_Stated problem 1_
Print the lines of the records from the line containing "info@pacificconsultinggroup.com (120, 1545)" up to and including the line containing "Get a Demo (1075, 35)", and nothing else, with each line reproduced unchanged.

_Document section_
Indeed, in one respect socialist realism's lineage harkened back to the nineteenth century since its foundation rested on the aesthetic principles of realism and its purported ability to truthfully depict life as it was happening. Moreover, the populist movements of the second half of the nineteenth century, which greatly appealed to Bolshevik ideologists, including Vladimir Lenin, provided the prototypes not only for the appropriate psychological makeup of a character. In addition, these populist models served to situate socialist realist aesthetics in a revolutionary context that applauded the development of socialism.
In addition, some critics have traced socialist realism's genealogy through early twentieth-century Russian symbolism, a development that thereby enabled the Russian artistic and political avantgarde movements to share the notion of a perfect future life. The artistic avant-garde drew on the work of the Russian symbolist philosopher Vladimir Soloviev as the basis of its doctrine, while the political avant-garde followed Marxist ideology on its path to create a new Soviet society. Both avantgarde projects shared many of the same ideas, metaphors, and terminology in describing the "new world" they hoped to create. For example, while Soloviev espoused the idea that art was an instrument for creating the future, Marxists maintained that art was an instrument for transforming life, a process that, by its very nature, would create new men and women. Indeed, the Left Front Futurist theorist Nikolai Chuzhak links Solovievian symbolist principles with Marxist ideology, thereby creating a Marxist aesthetic that blended the theurgic impulse of Solovievian thinking with Marxist dialectics. Chuzhak labels this end product "ultrarealism," a construct that "would express the dialectical collision between 'what is' and 'what will be'" (Gutkin, 1999, p. 46). According to this interpretation, the artistic and political avant-garde movements already had sown the seeds of socialist realism long before its actual adoption.
Similarly, the critic Boris Groys has argued, among other notions, that socialist realism was more avant-garde than the avant-garde itself. Whereas the avant-garde provided numerous theoretical models, mandates, and pronouncements for how the future world should be, they were neither willing nor able to completely replace or even destroy the traditions that preceded and produced them. In fact this futuristic vision could never fully be realized, precisely because the avant-garde sought to construct it on the existing cultural structure. Conversely, socialist realism was, according to Groys, able to achieve that which the avant-garde never could - to reject traditional cultural structures and in their place to construct a new system of artistic production that reflected the new society that was supposedly being created in the Soviet Union.

_Extracted data_
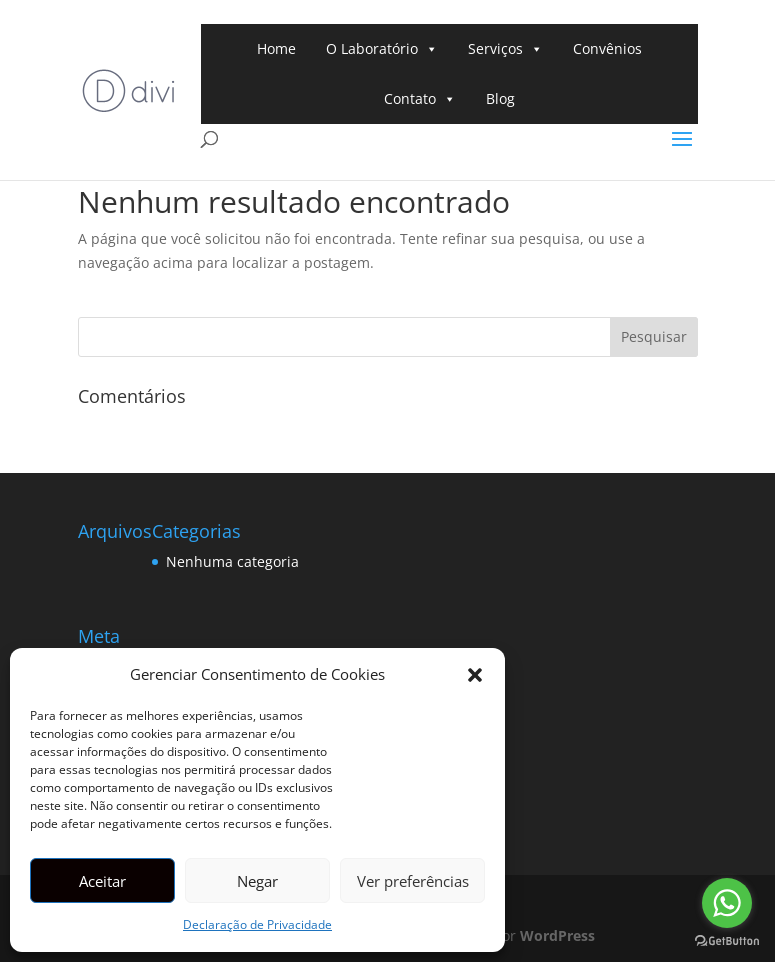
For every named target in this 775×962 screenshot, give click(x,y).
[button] (475, 675)
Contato (420, 99)
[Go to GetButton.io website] (727, 941)
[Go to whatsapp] (727, 903)
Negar (257, 881)
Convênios (607, 48)
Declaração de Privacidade (257, 924)
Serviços (505, 49)
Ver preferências (413, 881)
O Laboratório (382, 49)
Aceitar (102, 881)
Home (276, 48)
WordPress (557, 935)
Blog (500, 98)
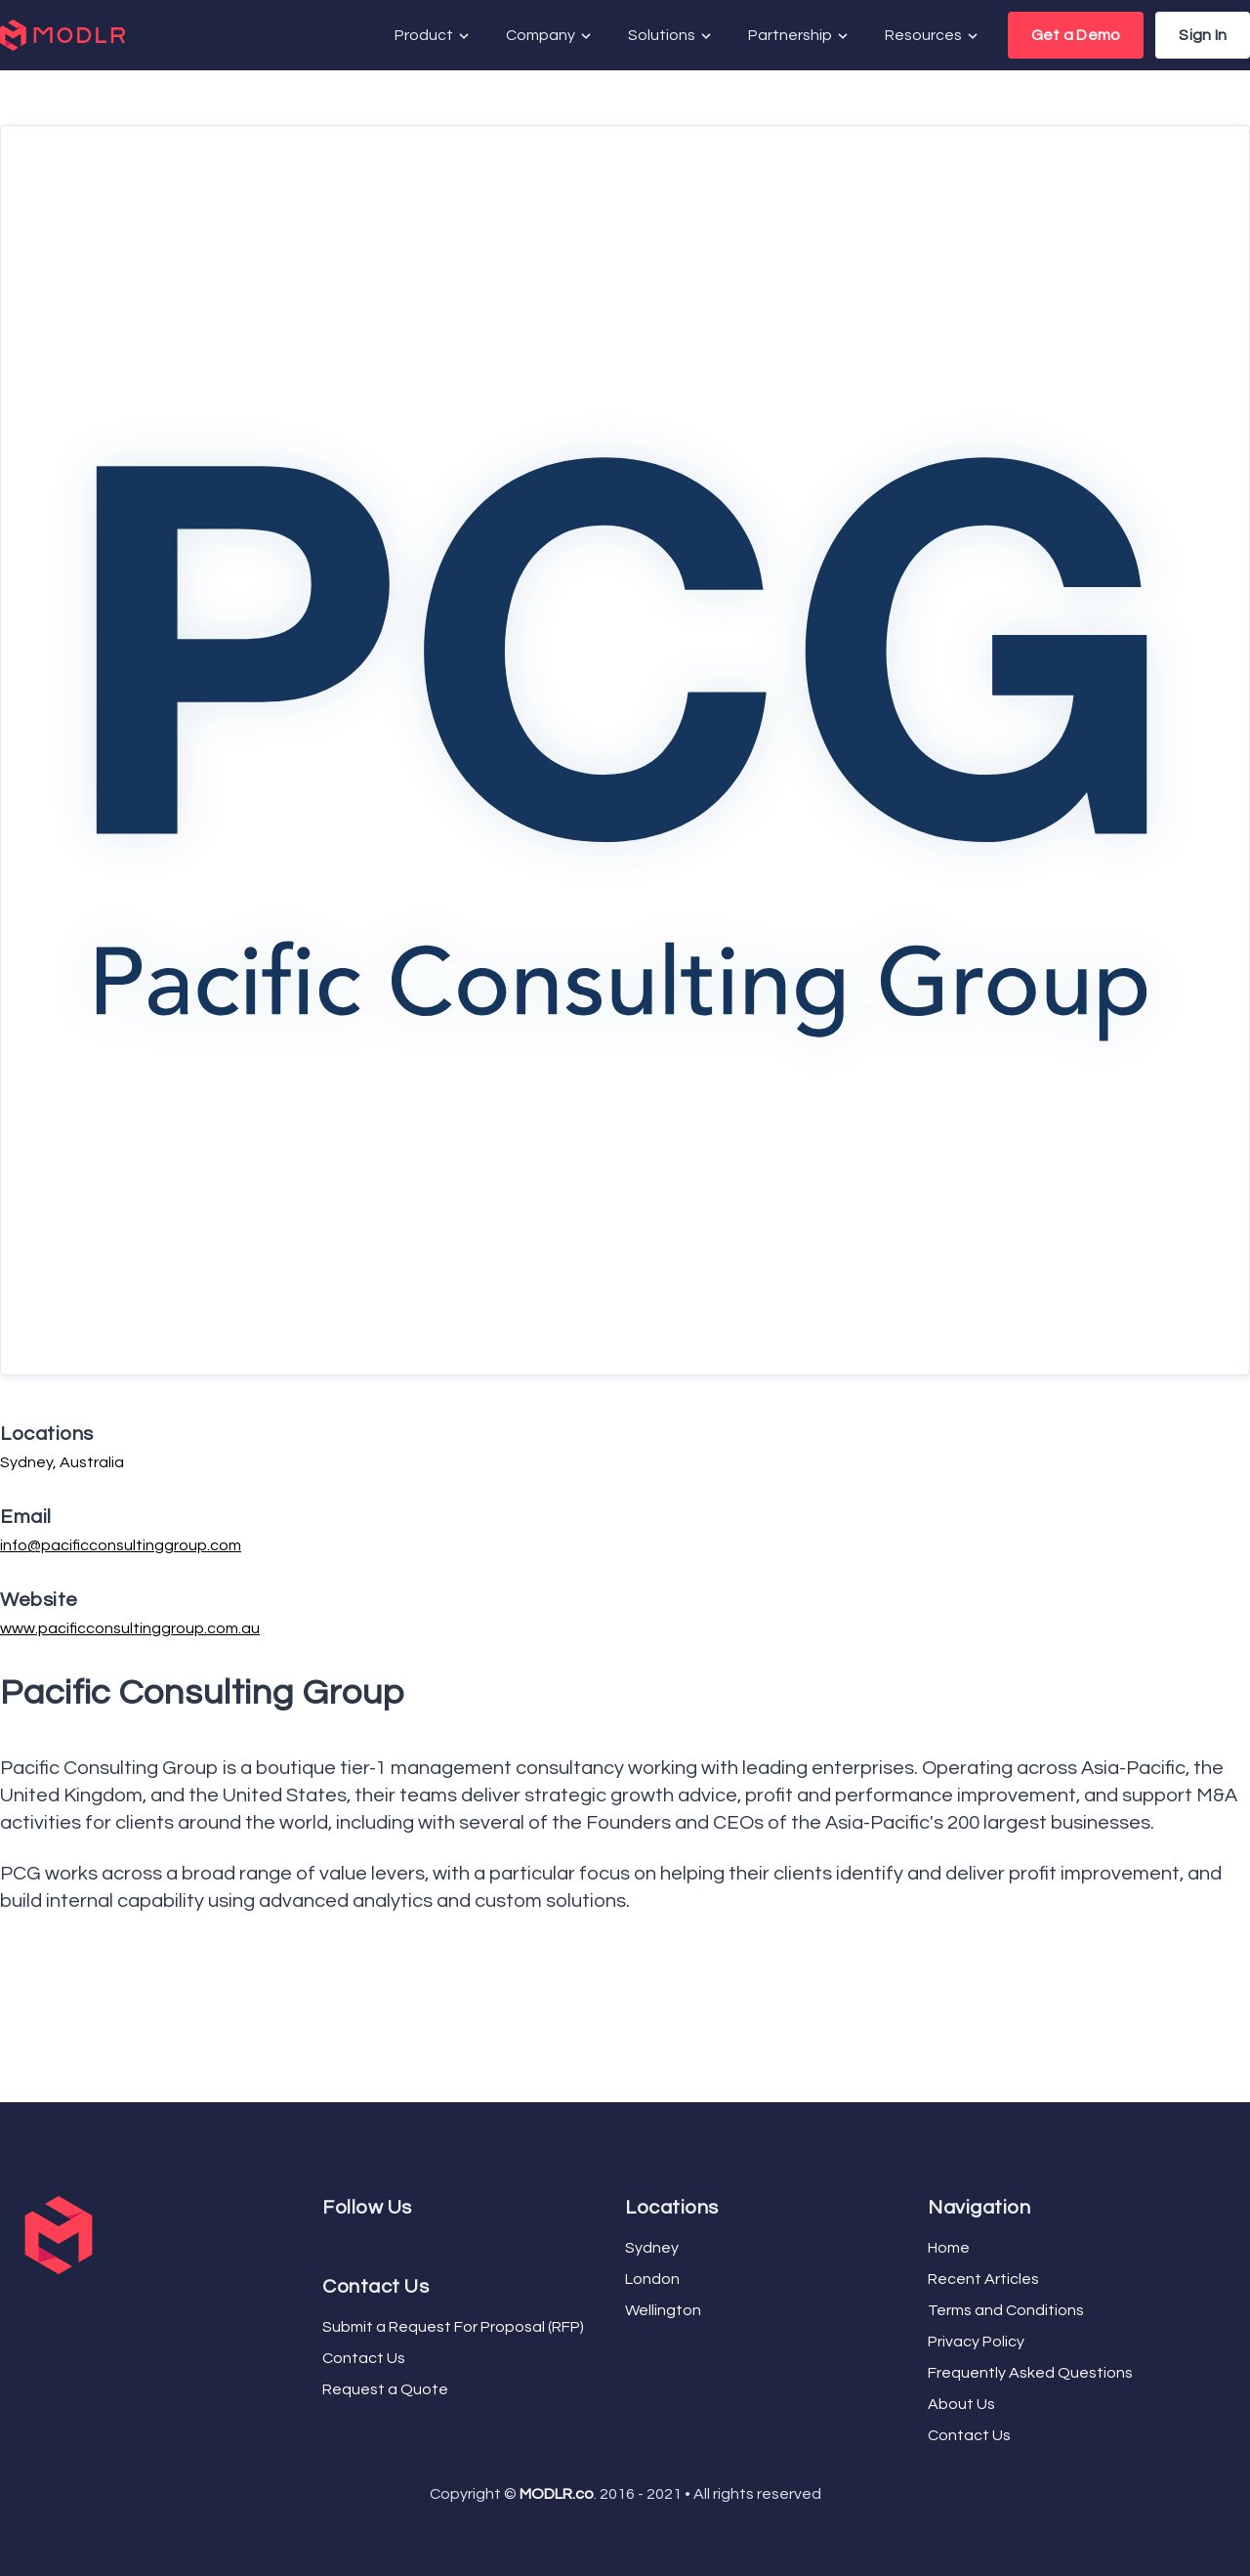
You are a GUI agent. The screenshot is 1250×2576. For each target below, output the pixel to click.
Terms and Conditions (1006, 2310)
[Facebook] (326, 2244)
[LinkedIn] (350, 2244)
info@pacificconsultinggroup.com (120, 1545)
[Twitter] (334, 2244)
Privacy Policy (976, 2341)
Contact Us (363, 2358)
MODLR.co (557, 2494)
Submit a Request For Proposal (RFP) (453, 2327)
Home (949, 2248)
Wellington (663, 2310)
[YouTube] (342, 2244)
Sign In (1203, 35)
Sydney (652, 2248)
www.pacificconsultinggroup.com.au (130, 1628)
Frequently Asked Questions (1030, 2373)
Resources (932, 35)
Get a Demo (1075, 35)
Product (433, 35)
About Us (961, 2404)
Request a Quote (385, 2389)
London (652, 2279)
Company (550, 35)
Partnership (799, 35)
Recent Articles (983, 2279)
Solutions (671, 35)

_Stated problem 2_
In the passage on socialist realism, condense the paragraph that begins "Similarly, the critic Boris Groys" into a shorter version that keeps its main facts.

_Task response 1_
info@pacificconsultinggroup.com (120, 1545)
[Twitter] (334, 2244)
Privacy Policy (976, 2341)
Contact Us (363, 2358)
MODLR.co (557, 2494)
Submit a Request For Proposal (RFP) (453, 2327)
Home (949, 2248)
Wellington (663, 2310)
[YouTube] (342, 2244)
Sign In (1203, 35)
Sydney (652, 2248)
www.pacificconsultinggroup.com.au (130, 1628)
Frequently Asked Questions (1030, 2373)
Resources (932, 35)
Get a Demo (1075, 35)

_Task response 2_
Boris Groys has argued that socialist realism was more avant-garde than the avant-garde itself. The avant-garde offered many theoretical models and pronouncements about the future world. However, it was neither willing nor able to replace or destroy the traditions that produced it. Its vision could never be fully realized because it was built on the existing cultural structure. In contrast, Groys holds that socialist realism rejected traditional cultural structures. In their place it built a new system of artistic production reflecting the new society supposedly being created in the Soviet Union.